--- TASKS AND EXERCISES ---
1. According to the article on nuclear power in Australia, in what year was nuclear power banned in Australia?
2. Reproduce word for word the passage of the article on nuclear power in Australia starting at "In 2024, Australian" and ending at "most expensive option.".

--- TEXT PROVIDED ---
^^^^

Is there a role for nuclear in Australia’s energy transition?

Nuclear power has popped in and out of Australian public discourse for over 50 years, and was banned in 1998 under a Howard government deal with the Greens. Public opinion has also fluctuated over time, with a recent 2022 poll in favour of removing the ban on nuclear power, just as the Federal Opposition this year put nuclear power back on the political agenda. 

In 2024, Australian public opinion is firmly for combating climate change by replacing fossil fuels with clean energy. The big question is: is there a role for nuclear in Australia’s energy transition? 

Considering costs

Australia is the world leader in renewables, installing solar and wind at the fastest rate per capita of any nation.  

Renewables are cheaper than any form of new-build energy, even accounting for the storage and transmission needed to ensure reliable supply. The CSIRO Gencost project that annually reports the levelised cost of electricity (the lifetime costs of a power plant divided by energy production) is based on the best Australian and global data applied to Australian conditions – and shows that nuclear is the most expensive option. 

The key determinant of any future role for nuclear in Australia is timescales. Even given the social licence to build a regulatory framework which might take five years, it might take another 10 years to construct a nuclear power station.  

By the late 2030s, the Australian Energy Market Operator’s Integrated System Plan (ISP) projects that almost all Australia’s aging coal-fired power stations will have retired, replaced by renewables with perhaps a small amount of flexible gas power in the system to guarantee 24/7 operation given the intermittency of solar and wind. 

This leaves no room for large-scale nuclear power stations, whose lunch will literally be eaten by abundant cheap solar during the middle of the day, and by wind at night. The economics of solar and wind will become increasingly affordable, while most international experience shows that nuclear costs are increasing. 

The bottom line is that in Australia, large-scale nuclear will be outcompeted by renewables by the time it is built, so will become a stranded asset on 2040 timeframes. 

The renewable reliability gap

But that’s not quite the end of the story.  

As shown in the ISP, the last few percent of decarbonising the Australian electricity system by 2050 will be very expensive to guarantee 24/7 supply when a week of cloudy, windless weather might sideline the great majority of renewables.   

A limited number of options present themselves: 

• Vastly overbuild solar, wind, storage and transmission so that somewhere in the country, renewables/storage are always operating 
• Use gas turbines with (as yet unproven at scale) carbon capture and storage 
• Produce hydrogen using water electrolysis and renewable electricity, then store and burn the hydrogen in turbines to create electricity when needed (an inefficient cycle) 
• Nuclear energy 

All of these are very expensive, and it isn’t clear which option will be the cheapest in the 2040s when the last few percent of the electricity sector is being decarbonised. 

The nuclear option

If we pursue the nuclear energy option, it’s not just a case of building one reactor to help cover those last few megawatts of power that would be needed when the sun doesn’t shine and the wind stops blowing.

^^^^

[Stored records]
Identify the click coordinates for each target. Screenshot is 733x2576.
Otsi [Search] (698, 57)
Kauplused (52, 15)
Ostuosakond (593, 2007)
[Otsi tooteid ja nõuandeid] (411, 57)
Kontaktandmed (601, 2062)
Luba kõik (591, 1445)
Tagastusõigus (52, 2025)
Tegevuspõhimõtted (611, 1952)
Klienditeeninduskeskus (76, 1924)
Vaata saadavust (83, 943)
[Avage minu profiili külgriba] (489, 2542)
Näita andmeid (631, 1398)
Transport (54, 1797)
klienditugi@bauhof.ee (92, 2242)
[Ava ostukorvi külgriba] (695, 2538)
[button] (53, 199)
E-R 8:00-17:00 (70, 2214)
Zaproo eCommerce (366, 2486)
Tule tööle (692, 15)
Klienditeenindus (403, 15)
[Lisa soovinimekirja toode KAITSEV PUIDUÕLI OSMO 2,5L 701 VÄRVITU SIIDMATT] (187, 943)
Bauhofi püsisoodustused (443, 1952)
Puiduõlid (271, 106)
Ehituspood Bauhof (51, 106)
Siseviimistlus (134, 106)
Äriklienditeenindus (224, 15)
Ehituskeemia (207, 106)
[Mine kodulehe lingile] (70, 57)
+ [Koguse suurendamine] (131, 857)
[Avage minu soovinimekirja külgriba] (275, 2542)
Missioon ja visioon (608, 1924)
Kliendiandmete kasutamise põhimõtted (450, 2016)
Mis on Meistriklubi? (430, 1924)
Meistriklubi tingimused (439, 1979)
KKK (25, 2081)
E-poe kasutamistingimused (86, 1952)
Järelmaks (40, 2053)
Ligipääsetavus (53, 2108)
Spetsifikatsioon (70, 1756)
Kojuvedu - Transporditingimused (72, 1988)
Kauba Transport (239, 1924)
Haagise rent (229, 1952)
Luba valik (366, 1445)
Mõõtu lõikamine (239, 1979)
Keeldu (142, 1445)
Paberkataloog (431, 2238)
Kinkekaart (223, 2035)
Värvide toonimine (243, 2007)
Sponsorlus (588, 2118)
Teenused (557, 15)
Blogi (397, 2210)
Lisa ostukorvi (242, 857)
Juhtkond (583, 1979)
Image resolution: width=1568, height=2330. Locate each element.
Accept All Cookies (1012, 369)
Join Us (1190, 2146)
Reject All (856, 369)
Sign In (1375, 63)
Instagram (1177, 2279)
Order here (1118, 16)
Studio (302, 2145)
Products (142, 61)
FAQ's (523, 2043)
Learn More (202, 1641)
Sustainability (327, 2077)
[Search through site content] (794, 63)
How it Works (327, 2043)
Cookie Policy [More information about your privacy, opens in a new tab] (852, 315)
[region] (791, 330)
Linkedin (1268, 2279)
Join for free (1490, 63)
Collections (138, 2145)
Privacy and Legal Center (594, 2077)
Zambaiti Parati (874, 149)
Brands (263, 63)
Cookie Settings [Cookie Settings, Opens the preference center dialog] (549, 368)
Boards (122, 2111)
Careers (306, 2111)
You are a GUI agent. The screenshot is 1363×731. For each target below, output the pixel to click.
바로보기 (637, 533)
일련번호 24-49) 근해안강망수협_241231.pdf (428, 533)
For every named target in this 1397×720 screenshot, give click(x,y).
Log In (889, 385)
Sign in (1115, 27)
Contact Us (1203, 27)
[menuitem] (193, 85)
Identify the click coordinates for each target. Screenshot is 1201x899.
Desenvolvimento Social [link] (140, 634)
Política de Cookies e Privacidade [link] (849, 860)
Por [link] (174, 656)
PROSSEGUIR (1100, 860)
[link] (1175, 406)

^^^^

--- SOLUTION LIST ---
1. 1998

2.
In 2024, Australian public opinion is firmly for combating climate change by replacing fossil fuels with clean energy. The big question is: is there a role for nuclear in Australia’s energy transition? 

Considering costs

Australia is the world leader in renewables, installing solar and wind at the fastest rate per capita of any nation.  

Renewables are cheaper than any form of new-build energy, even accounting for the storage and transmission needed to ensure reliable supply. The CSIRO Gencost project that annually reports the levelised cost of electricity (the lifetime costs of a power plant divided by energy production) is based on the best Australian and global data applied to Australian conditions – and shows that nuclear is the most expensive option.